§ **Input records**:
------------------------------------------------------------

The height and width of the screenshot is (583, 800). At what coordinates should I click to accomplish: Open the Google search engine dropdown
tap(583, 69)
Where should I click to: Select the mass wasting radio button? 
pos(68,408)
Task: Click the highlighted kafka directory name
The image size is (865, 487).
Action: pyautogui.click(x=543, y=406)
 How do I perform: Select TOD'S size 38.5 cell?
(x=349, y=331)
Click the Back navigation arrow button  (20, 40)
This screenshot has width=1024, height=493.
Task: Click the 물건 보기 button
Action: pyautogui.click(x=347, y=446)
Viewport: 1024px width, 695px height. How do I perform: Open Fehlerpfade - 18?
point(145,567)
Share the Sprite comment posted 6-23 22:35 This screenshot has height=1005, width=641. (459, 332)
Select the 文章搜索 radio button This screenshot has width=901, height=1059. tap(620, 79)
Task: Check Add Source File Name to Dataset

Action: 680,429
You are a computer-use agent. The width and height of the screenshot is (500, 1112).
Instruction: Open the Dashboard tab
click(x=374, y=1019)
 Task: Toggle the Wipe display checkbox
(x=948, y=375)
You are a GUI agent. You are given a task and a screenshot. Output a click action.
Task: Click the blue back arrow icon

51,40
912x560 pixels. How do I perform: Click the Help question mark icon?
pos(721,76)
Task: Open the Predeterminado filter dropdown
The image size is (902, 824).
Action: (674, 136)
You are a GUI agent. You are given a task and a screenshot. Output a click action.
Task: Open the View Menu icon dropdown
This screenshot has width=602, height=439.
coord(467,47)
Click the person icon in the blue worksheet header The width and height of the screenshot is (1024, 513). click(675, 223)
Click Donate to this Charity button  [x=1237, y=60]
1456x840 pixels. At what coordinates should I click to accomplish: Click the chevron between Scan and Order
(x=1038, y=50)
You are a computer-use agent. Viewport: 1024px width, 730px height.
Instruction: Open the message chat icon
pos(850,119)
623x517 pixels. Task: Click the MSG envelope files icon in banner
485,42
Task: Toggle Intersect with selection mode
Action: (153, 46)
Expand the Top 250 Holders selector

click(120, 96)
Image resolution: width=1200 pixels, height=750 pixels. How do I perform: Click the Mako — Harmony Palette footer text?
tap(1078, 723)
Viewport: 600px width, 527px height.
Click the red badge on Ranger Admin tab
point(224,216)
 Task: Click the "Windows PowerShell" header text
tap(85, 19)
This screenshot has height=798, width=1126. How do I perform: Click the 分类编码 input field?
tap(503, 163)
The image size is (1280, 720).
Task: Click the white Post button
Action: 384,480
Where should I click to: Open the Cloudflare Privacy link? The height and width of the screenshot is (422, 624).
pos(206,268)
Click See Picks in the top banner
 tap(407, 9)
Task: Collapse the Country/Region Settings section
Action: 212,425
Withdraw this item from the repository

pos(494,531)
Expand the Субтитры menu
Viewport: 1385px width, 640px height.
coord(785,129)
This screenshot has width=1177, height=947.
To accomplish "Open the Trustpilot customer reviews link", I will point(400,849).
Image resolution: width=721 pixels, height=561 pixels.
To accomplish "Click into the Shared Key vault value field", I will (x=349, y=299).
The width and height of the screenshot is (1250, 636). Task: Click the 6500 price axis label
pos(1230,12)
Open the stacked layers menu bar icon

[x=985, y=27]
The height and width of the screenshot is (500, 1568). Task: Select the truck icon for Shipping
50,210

------------------------------------------------------------

§ **Problem description**: The answer must be the lines from the one containing "This screenshot has width=1177, height=947." to the final line of the data above, copied exactly, both included, with nothing added.

§ **Solution to this problem**:
This screenshot has width=1177, height=947.
To accomplish "Open the Trustpilot customer reviews link", I will point(400,849).
Image resolution: width=721 pixels, height=561 pixels.
To accomplish "Click into the Shared Key vault value field", I will (x=349, y=299).
The width and height of the screenshot is (1250, 636). Task: Click the 6500 price axis label
pos(1230,12)
Open the stacked layers menu bar icon

[x=985, y=27]
The height and width of the screenshot is (500, 1568). Task: Select the truck icon for Shipping
50,210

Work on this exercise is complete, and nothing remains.